ChatGPT in IDP - recent examples


Published on   2023-04-01

The ChatGPT Hype in IDP

This is not just “yet another blog post about ChatGPT”. We all know about its amazing conversational skills now, so suffice it to say that its skills excel around generating human-sounding language based on natural language prompts. You tell/ask it something and it answers with such convincing language that it is easy to forget to fact-check it. Even OpenAI has admitted that it has a “hallucination problem” and is working on ways to get over that.

This post is about the IDP vendors jumping on the bandwagon and trying to apply ChatGPT or other Large Language Models (LLMs) to something related to their business. Companies want to show that they use cutting-edge technology, so ignoring ChatGPT is unwise, even if it doesn’t naturally fit into their products and use cases.

Let’s take a look at some recent announcements.

Abbyy

Abbyy experiments with integrating ChatGPT as a skill in their Vantage platform.

They are vague about the exact use case but the idea is that Vantage is used to extract data from documents and ChatGPT is used to answer user questions about the extracted data. This doesn’t seem to make much sense with documents such as invoices, as you typically have all invoice data in your ERP system, which has all the tools to analyze it. But applying it to contracts could be interesting, as Abbyy says. Users can ask questions about when a lease contract expires or what the annual rent is. This can be useful but we think that it only works if the source of the answer is displayed as well so the user can fact-check it. If the tool doesn’t point to the proper paragraph as part of its answer, the black box aspect of ChatGPT is a problem.

Super.AI

At super.AI, the ChatGPT hype is explored more theoretically.

The company sees 3 use cases:

We see LLMs helping IDP/UDP solutions in the following three areas:

  • Improving data extraction accuracy

  • Responding to natural language queries and commands about critical business information

  • Simplifying the creation of new UDP and AI apps

Super.AI sees ChatGPT, or rather LLMs in general, as an important technology to improve data extraction accuracy. In our opinion, this depends on what the LLM was trained on. Documents such as invoices don’t display their data as natural language sentences, so a conversational LLM like ChatGPT doesn’t appear to be well-suited for the task. However, uptraining an LLM for this specific purpose is an option. It remains to be seen how well that works.
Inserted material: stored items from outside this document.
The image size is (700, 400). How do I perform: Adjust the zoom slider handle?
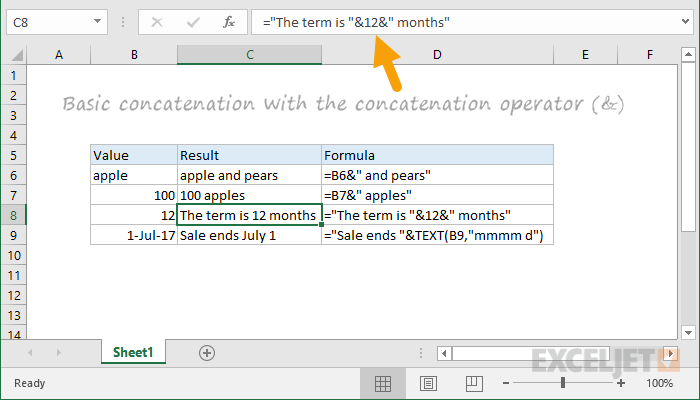click(563, 383)
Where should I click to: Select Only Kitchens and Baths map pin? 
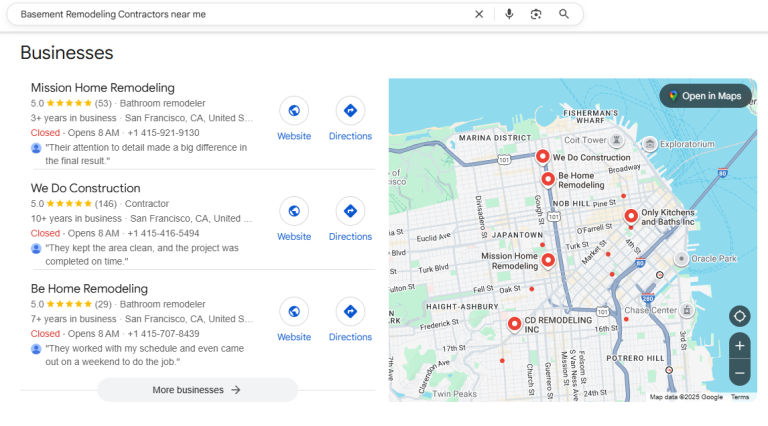tap(631, 216)
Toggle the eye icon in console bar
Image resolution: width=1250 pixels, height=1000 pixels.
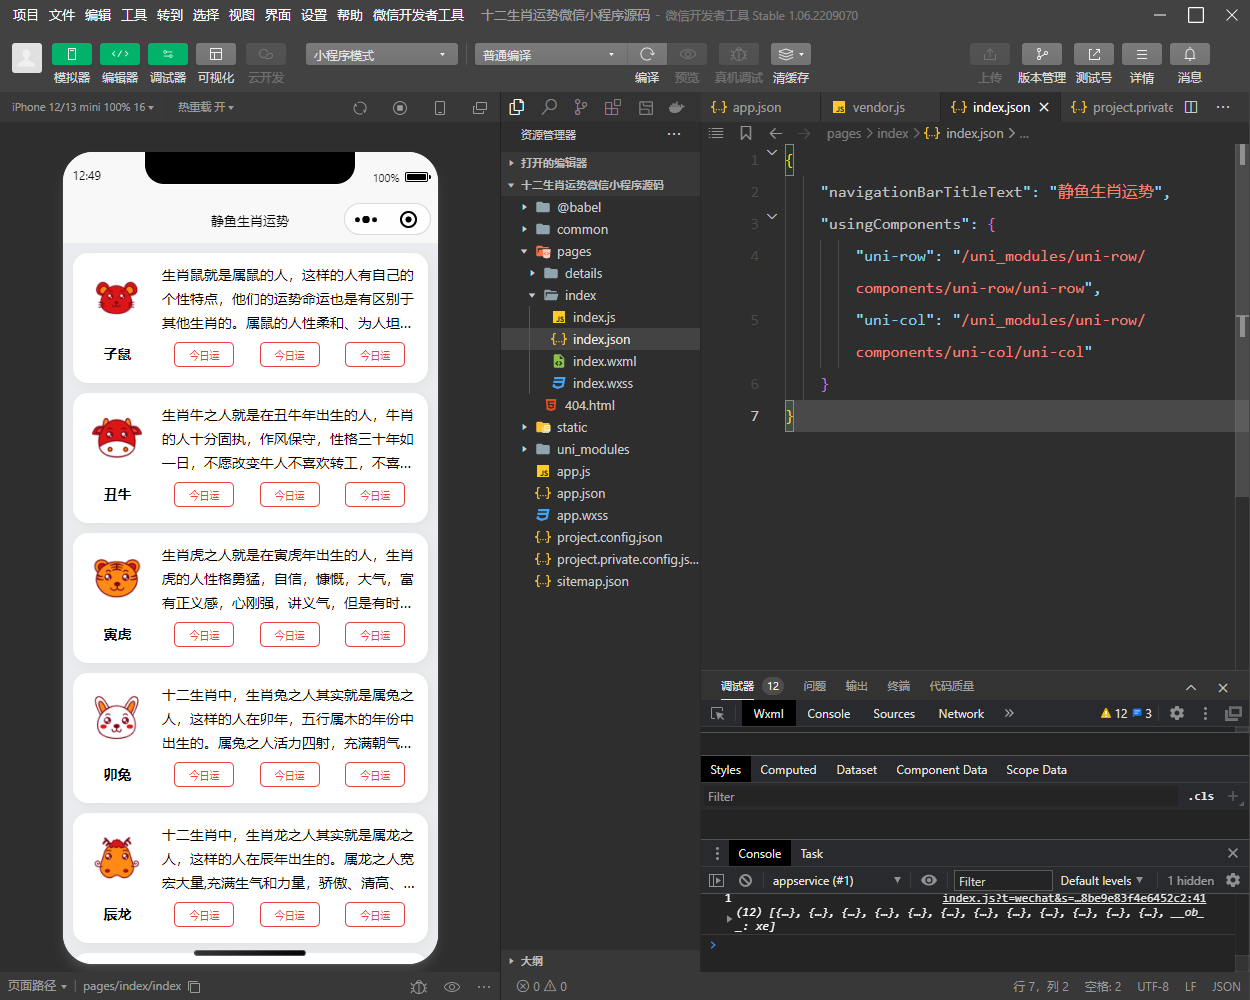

Using ChatGPT to answer questions is a natural use case, though not a direct use case in IDP. It can be used to provide a natural language interface to the IDP software’s documentation for example and replace or augment traditional enterprise search tools.

Kofax

Kofax has recently published an integration of ChatGPT with their Intelligent Automation platform on their marketplace.

They use it as a tool to summarize text and to analyze the sentiment. The screenshot in the post suggests that you can also use natural language instructions to populate data tables. Text summarization and sentiment analysis are very good applications of ChatGPT and LLMs in general.

Pega

BPM provider Pega recently announced an integration of ChatGPT-like LLMs into their platform:

An interesting application of generative AI is a natural language interface that creates a loan approval process, for example. This can at least speed up the process to create a new workflow, but can probably not create a production-ready one. It might be an interesting time saver though. Another application they mention is the automatic editing or re-wording of outgoing customer communication in advertisements. The marketer can ask the tool to reword a refinance offer to suit a younger clientele. A third example is the use of natural language to drive SQL-like queries or complex data filters. A command like “Show me all orders placed by state, by month” is a much better user experience for a business user than its SQL equivalent.

Parashift.io

European vendor Parashift focuses on the GDPR-compliance aspect of LLMs and is in the process of creating GDPR-compliant and secure LLMs for use cases such as summarization.

In their latest post, they also ponder “A chat-like way to add and modify document type configurations”. This seems to be similar to Pega, where a natural language command can be used to quickly create processes and configurations that otherwise require many clicks and settings in a complex user interface.

Laiye

Laiye provides a long list of potential applications of LLMs for their own products, but hasn’t yet created a prototype or announced a specific new feature.

As an application of the technology in IDP they see the ability to classify documents. They think about providing an LLM-based classification model out of the box, which could avoid users having to specifically train such models as they need to today.

Klarity

AP Automation company Klarity announced the integration of GPT-4 into its platform

They use the technology to extract data from documents that are not in standard language, e.g. payment terms, party names in contracts, addresses, etc. According to the news article, this new disruptive technology can augment or replace their prior custom AI models.